Homage to You, the Cow of Gold,
The Beautiful, with numerous colours,
The Only One in the sky,
Hathor is among the most ancient of the Egyptian deities. She is found in the pre-dynastic times, and in many guises and aspects.
Hathor is a sky-goddess, a sun-goddess, a moon-goddess, a goddess of the east, a goddess of the west, a goddess of music, goddess of intoxication, of moisture, of flooding, and of fertility. She is a fertility goddess, an agricultural goddess, and goddess of the underworld.
So in the beginning every goddess was Hathor
The ancient women of Egypt, from highest to lowest, loved Hathor as the patron of all women. As the goddess of music and dancing her symbol was the sistrum and, as a fertility goddess and goddess of moisture, she was associated with the regular life-giving flooding of the Nile.
The story of the ‘Destruction of Men’, engraved into a shrine of Tutankhamen’s tomb, tells us how Hathor becomes the Eye of Ra, the lion goddess Sekhmet.
It is said that as the sun god Ra grew older, he became fearful of his enemies and asked Hathor to help him. She took on the job thoroughly indeed. As Sekhmet, she began to systematically slaughter the people, laughing and and enjoying the killing.
Ra then worried that she would wipe out the entire human race, so he had red dye mixed in beer and spread about the land. Hathor, thinking it was blood, drank it and became so intoxicated that she forgot her assignment and humanity was saved. Pacified by the beer, she resumed her persona as the beautiful Hathor and returned to Ra. No wonder Hathor is also the goddess of intoxication
As time went on, her role changed. She welcomed the arrival of the dead, dispensing water to them from the branches of a sycamore and offering them food. She was often represented as a cow suckling the dead to give them sustenance during their mummification, their journey to the judgement hall, and the ultimate weighing of their soul.
Her depiction
Her Depiction
Hathor is usually depicted as a beautiful woman with cow horns, or a cow wearing the sun disk, or a lion-headed woman in her destructive aspect. It was only later that she was shown as a woman with the head of a cow. A frequent motif seen in the Book of the Dead and tomb reliefs is Hathor emerging from the papyrus swamps in Her bovine form. Her depiction as a cow is seen on a 1st Dynasty stone vase and these two essential elements of hers appear throughout Egyptian history.
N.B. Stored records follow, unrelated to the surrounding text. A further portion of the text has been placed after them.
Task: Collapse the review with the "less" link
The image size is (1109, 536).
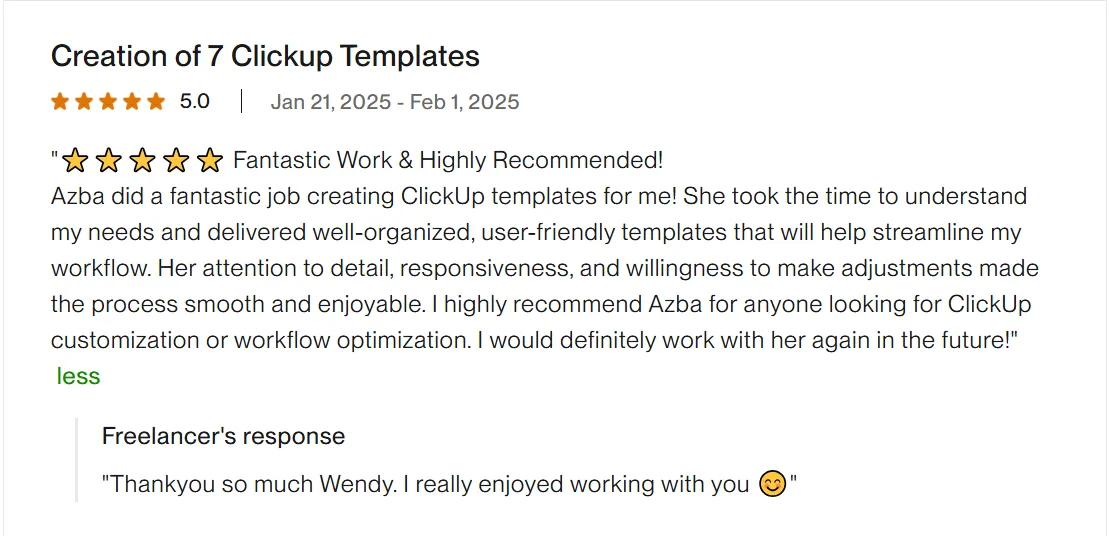Action: point(78,376)
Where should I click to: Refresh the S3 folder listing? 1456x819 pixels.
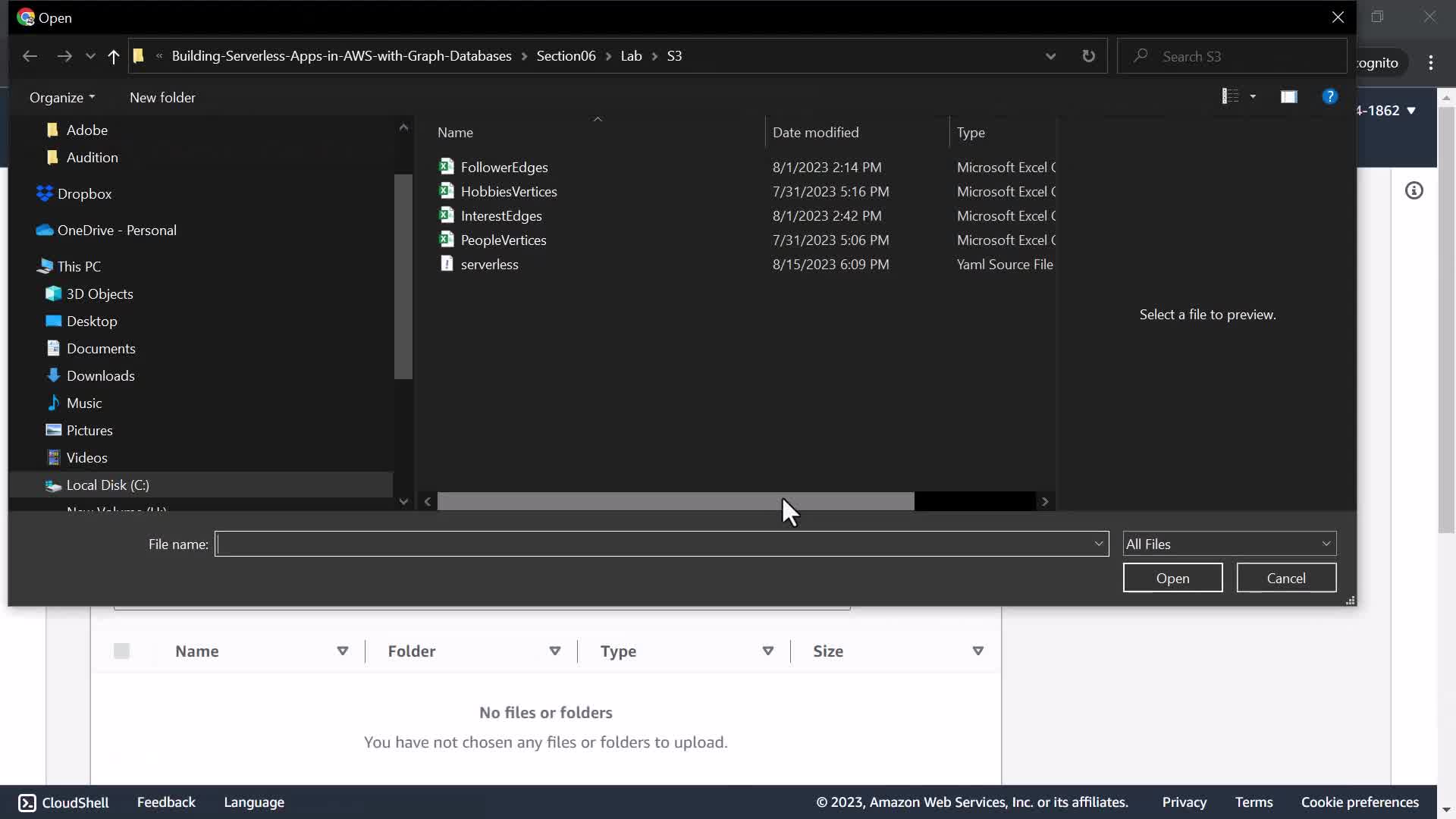pyautogui.click(x=1088, y=56)
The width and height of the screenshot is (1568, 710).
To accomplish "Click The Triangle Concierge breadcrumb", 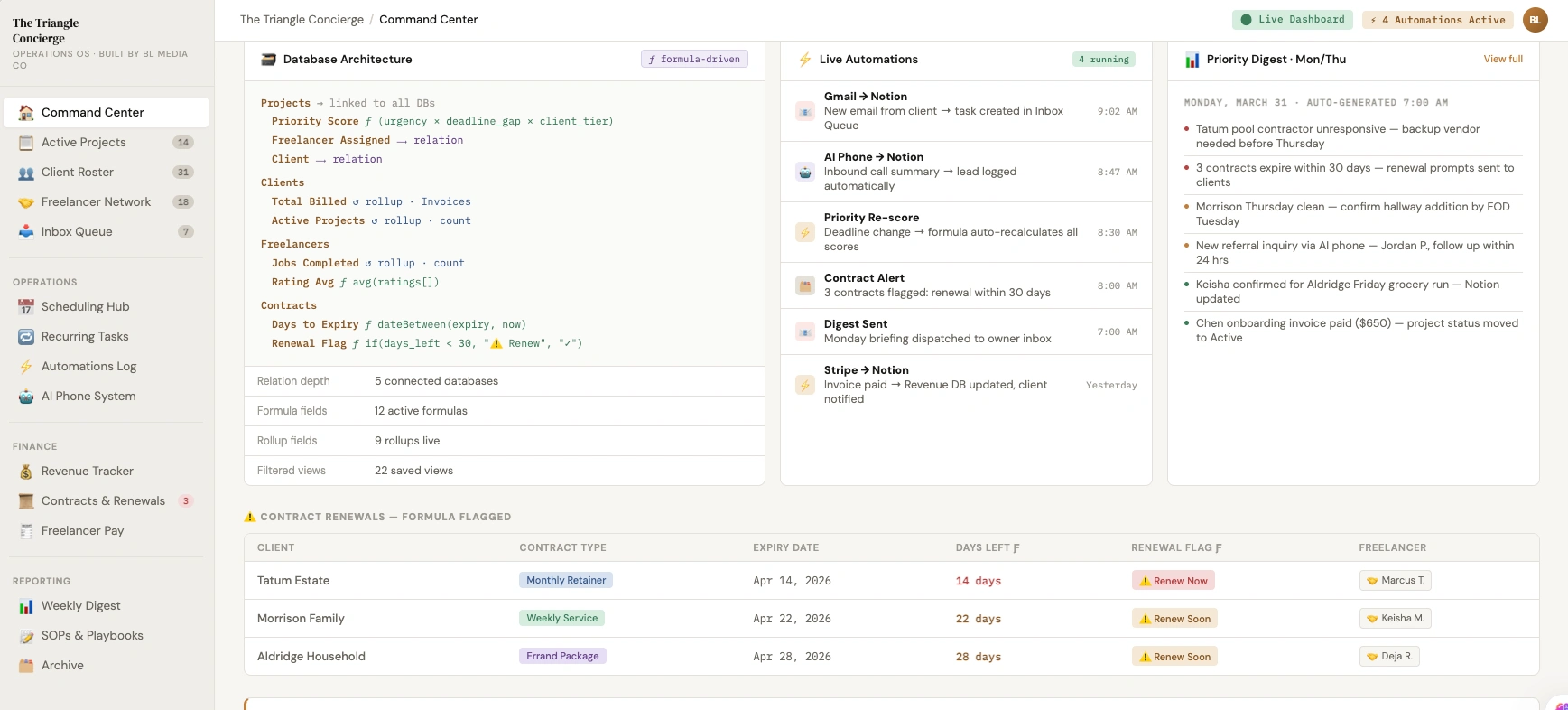I will pos(302,20).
The divine cows of Egyptian mythology included the four sacred cows that accompanied Hathor representing the four regions of the sky.
Her Names
Some of her titles are still remembered, she was invoked as Lady to the Limit, Mistress of Heaven, Divine Cow, Lady of Sycamore and Lady of Malachite. She was the Vengeful Eye of Ra, the Lady of Drunkenness, and, when she presided over the dead, as Lady of the West. Many are her names, as befits an ancient goddess.
The Greeks recognised Hathor as Aphrodite and by that name she is universally known, but her essence can be found in Isis. After 2000 years of worship, the Divine Cow, sistrum and all, was absorbed into Isis.